▸ WHAT NEEDS TO BE DONE: Copy out the lines below that hold the word "title".

▸ EXTRACTED INFORMATION:
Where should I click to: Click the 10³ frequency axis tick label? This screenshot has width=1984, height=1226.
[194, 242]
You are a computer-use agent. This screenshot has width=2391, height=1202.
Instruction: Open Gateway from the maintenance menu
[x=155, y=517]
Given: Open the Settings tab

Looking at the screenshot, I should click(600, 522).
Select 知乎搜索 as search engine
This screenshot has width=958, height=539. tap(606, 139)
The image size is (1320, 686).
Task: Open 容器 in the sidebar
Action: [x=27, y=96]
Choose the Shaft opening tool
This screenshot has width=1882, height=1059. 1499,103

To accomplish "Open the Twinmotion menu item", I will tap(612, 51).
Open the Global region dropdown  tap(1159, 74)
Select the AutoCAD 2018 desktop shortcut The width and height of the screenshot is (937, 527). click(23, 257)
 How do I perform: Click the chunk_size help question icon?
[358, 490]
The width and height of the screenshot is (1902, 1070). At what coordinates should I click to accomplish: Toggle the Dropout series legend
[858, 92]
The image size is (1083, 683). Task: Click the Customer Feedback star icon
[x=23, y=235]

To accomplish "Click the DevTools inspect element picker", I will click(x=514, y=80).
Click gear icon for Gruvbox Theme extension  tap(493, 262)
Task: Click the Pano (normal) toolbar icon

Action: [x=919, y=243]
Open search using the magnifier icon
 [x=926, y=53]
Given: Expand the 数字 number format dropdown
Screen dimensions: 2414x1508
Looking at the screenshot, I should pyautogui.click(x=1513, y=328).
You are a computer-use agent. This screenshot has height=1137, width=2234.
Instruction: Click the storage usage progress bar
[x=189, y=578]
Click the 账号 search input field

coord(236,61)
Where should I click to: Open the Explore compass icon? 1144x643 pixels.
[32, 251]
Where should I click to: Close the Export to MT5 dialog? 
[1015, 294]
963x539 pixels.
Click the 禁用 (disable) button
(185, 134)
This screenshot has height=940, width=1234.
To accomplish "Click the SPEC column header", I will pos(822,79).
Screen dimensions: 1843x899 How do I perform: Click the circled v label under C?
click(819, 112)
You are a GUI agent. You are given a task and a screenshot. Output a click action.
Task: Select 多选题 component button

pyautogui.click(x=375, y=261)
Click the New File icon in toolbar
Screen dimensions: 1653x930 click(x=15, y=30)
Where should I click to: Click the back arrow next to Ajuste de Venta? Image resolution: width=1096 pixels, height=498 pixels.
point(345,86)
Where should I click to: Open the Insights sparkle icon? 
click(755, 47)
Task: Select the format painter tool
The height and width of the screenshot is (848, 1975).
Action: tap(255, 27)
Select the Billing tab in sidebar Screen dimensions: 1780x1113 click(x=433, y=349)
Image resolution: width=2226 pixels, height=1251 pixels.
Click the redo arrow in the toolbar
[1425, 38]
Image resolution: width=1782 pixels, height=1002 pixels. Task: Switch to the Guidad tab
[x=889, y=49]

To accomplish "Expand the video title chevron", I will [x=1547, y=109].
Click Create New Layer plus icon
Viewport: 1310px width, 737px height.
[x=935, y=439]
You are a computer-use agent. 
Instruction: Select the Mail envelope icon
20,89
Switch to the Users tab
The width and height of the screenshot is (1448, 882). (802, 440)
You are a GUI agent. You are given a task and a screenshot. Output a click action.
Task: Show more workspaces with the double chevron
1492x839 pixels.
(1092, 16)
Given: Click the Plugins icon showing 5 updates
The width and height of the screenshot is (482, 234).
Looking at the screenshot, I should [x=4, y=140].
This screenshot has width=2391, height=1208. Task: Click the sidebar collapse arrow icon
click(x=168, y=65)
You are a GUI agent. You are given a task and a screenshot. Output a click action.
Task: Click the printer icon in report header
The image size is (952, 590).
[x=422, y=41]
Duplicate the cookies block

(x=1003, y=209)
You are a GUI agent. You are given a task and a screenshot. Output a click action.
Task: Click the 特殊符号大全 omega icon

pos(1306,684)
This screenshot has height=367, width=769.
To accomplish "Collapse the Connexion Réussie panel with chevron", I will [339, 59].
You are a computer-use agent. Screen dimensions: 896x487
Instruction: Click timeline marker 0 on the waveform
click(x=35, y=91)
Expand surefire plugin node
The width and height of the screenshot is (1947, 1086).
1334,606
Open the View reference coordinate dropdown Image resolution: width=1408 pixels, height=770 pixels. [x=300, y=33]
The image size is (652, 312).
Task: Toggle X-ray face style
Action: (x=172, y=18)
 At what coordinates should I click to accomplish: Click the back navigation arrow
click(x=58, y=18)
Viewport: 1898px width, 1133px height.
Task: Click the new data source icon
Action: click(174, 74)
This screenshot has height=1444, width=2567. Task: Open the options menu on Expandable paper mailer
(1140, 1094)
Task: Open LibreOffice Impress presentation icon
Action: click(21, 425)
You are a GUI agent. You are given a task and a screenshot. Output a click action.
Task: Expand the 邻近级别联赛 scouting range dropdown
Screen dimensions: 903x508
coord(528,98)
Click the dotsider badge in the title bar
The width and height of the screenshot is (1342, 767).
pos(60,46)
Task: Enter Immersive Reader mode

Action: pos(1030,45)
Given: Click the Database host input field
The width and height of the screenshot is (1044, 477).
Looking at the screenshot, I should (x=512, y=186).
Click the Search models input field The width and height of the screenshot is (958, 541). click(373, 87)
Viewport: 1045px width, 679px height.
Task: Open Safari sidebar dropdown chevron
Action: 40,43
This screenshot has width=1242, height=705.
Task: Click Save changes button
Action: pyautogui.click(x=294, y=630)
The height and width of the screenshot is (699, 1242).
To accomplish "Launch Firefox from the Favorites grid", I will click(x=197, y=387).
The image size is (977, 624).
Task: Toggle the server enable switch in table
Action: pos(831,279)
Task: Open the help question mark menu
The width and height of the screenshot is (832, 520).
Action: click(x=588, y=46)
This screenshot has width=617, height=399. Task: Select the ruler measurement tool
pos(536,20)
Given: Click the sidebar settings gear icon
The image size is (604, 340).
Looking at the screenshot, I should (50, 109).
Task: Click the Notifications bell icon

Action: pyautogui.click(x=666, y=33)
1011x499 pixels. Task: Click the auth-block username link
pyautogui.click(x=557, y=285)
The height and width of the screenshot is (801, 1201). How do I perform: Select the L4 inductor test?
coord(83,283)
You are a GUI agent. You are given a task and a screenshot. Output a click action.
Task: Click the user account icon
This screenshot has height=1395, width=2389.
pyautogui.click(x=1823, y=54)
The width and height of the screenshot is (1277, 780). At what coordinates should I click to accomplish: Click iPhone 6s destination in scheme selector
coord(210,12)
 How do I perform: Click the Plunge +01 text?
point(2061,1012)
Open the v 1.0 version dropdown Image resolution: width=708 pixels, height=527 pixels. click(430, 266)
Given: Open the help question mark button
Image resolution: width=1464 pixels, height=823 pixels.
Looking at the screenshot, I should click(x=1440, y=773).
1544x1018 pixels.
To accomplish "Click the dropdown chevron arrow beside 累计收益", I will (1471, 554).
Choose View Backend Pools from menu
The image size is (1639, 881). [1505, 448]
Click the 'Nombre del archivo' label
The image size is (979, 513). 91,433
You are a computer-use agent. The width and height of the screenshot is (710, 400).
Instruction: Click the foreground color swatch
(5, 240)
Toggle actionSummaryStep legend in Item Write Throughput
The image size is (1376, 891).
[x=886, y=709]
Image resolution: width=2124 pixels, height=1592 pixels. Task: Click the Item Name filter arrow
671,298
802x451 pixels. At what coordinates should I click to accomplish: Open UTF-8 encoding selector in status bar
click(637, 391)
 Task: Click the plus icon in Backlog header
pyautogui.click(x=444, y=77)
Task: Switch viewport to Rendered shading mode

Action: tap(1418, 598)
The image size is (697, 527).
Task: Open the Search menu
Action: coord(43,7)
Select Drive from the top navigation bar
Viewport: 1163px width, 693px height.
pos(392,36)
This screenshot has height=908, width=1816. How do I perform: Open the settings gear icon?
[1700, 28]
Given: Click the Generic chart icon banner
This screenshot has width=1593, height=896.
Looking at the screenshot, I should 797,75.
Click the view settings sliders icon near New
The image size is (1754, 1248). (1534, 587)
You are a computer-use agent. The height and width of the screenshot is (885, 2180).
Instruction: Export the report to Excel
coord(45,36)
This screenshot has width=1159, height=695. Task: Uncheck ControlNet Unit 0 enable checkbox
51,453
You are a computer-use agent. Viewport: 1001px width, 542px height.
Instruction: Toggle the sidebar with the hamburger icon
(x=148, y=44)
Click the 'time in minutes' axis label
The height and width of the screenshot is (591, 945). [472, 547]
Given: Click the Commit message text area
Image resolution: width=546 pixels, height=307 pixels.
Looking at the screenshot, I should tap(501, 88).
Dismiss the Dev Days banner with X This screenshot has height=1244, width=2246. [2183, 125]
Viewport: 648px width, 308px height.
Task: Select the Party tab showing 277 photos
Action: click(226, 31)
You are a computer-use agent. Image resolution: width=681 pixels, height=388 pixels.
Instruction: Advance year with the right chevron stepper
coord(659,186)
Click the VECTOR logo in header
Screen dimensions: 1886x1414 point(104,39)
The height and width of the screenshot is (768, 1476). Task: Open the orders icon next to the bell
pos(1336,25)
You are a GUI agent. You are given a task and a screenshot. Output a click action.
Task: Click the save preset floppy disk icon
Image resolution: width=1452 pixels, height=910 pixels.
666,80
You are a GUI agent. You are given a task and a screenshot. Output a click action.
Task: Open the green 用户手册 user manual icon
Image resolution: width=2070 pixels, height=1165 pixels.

▸ SOLUTION BELOW:
To accomplish "Expand the video title chevron", I will [x=1547, y=109].
Click the dotsider badge in the title bar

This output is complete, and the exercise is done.